I think it takes being educated by younger “experts” and really listening to what they’re trying to teach, realizing that not only do they care, they’re passionate about helping us to really understand. (Us = Those who are set in our beliefs about how to do something, in particular, RECYCLING!)
Note in the photo that accompanies this column the three girls, Marissa Ricigliano (9th grade), Violet Caswell (7th grade) and Sydney Switken (8th grade), flanking the display board, giving up their Saturday to educate the visitors at Rookery Bay Estuarine Reserve. Their presentation of the facts, the research they did to become informed and their commitment to their mission was outstanding. Here’s why:
They had answers and could show concretely what we should ALL be doing. Why? Because if your recycling procedures do not follow the rules that Collier County requires, your whole, yes, WHOLE bin is deemed contaminated and it goes to the Land Fill instead. All that sorting and it goes to the land fill? Yep. Heart-breaking, so let’s learn how to recycle correctly and save our fish, wildlife and local beauty.

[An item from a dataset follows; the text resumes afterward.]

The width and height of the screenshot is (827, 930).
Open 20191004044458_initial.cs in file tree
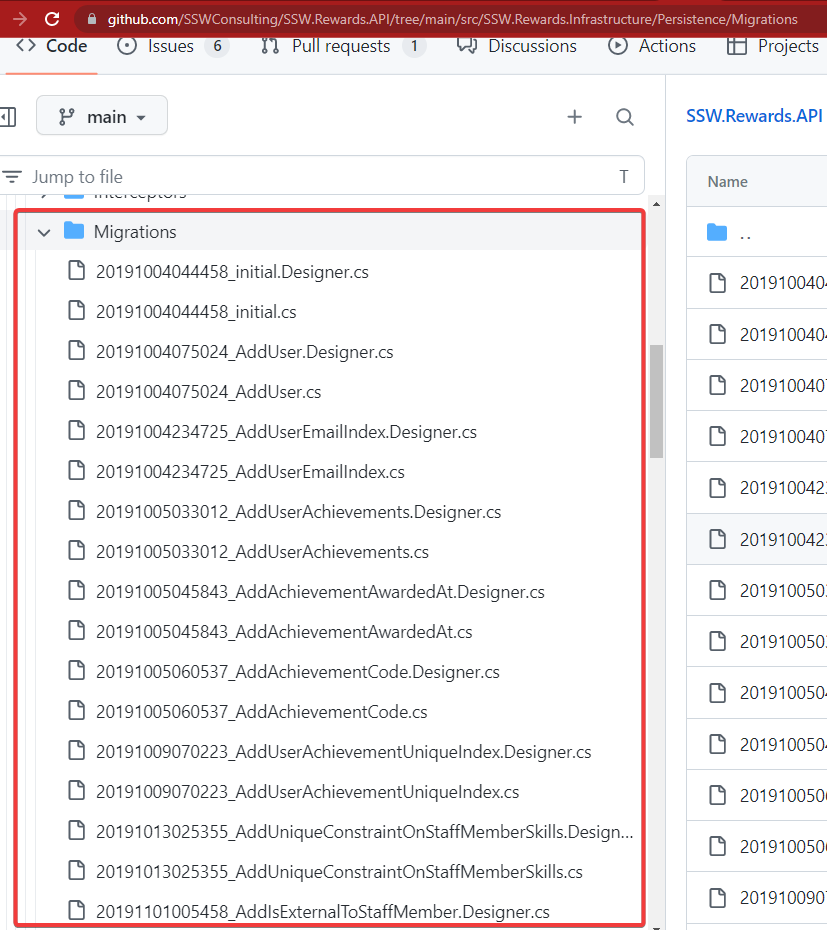[x=196, y=312]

In that same photo, note the “turtle” that the girls designed entirely from plastic, collected from three families in just two weeks, smashed and twisted into a turtle that has symbolically ingested a plastic bag and will soon perish. They’ve done their research about the various critters affected by plastics discarded in our waters and on land and the casualties are preventable – if WE take the time to clean up our own mess. It’s not only the turtles, it’s the dolphin who also ingest single-use plastic bags, balloons and monofilament line, which also strangles our feathered friends.
Proposals are being raised at legislative sessions all over the world and according to Violet Caswell, “Because we rely on fish, it’s important that we opt for paper instead of plastic or fabric bags and stop contributing to the pollution problem.”
Marissa Ricigliano stated, “Turtles that are vulnerable because of the plastic straws, and plastic bags ingested and other debris that covers the beach can dissuade a female from making her nest and laying eggs.” This is especially problematic because the females return to the beach where they were born.
Sydney Switken doesn’t believe that animals have to die because of our misuse and laziness. She stated, “My fellow students at Gulfview Middle School do beach clean-ups and are appalled at the amount of litter and cigarette butts.”
About those plastic bags from the grocery store – they are NOT recyclable in your recycling bin! You must return them to the bin outside the grocery stores because they go to a different place for recycling. This article has lots more information for you, thanks to the conscientious efforts of three dedicated Girl Scouts taking their free time to educate the rest of us. Thank you to our youth.